Je komt heel energiek over. Heb je dat altijd gehad?
Ik wil de energie houden van een jonge hond, maar met het voordeel van mijn levenservaring. Ouderen hebben die energie vaak niet. Niet dat nieuwsgierige, het erin springen. Mensen bouwen in de loop der jaren blokkaden op en maken zich afhankelijk. Daarin worden mensen erg erkend, in dat afhankelijk en zielig zijn, ook door corporaties. Daar ben ik allergisch voor. Ik wil altijd alles aanpakken, verbeteren. En doe dat graag met een kleine kwinkslag. Laatst liep ik binnen in een vrijwilligerscentrum en zag ik dat de tafelopstelling onhandig was. In no time waren we tafels aan het sjouwen! Een ander voorbeeld: ik heb een T-shirt met twee poppetjes met een tekstballonnetje erboven. Die doe ik onder mijn overhemd aan als ik naar een bewonersavond ga. Als het spannend wordt, als de communicatie stokt, dan ga ik op tafel staan en zeg: ‘Ik doe effe wat uit.’ Dan zie je de vrouwen kijken… Daarna wijs ik op het plaatje op mijn T-shirt en ga dáárover praten. Het breekt de spanning en je komt even los van de inhoud. Als dat lukt, dan krijg ik daar zeker energie van.

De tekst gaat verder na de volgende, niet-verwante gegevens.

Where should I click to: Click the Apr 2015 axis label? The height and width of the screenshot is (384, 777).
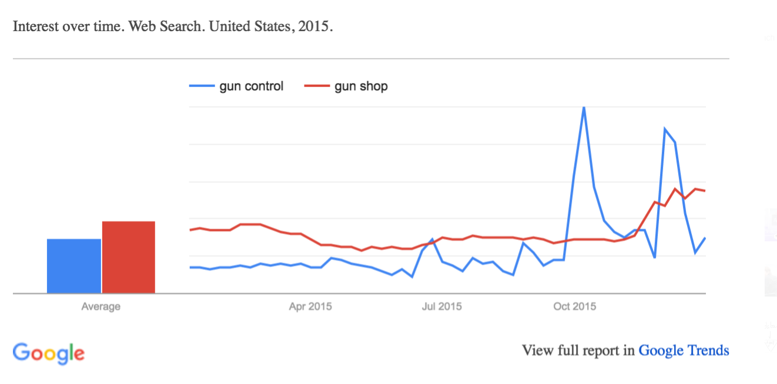[310, 306]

Ik doe dit werk nu veertien jaar en heb ook een periode gehad waarin ik geen energie meer had, geen drive, geen bevlogenheid. De sector lag toen ook onder vuur, we hadden de Maserati-man en nog meer van die schandalen. Ik vroeg me af of mijn werk nog wel betekenis had of was ik een beetje aan het pappen en nathouden?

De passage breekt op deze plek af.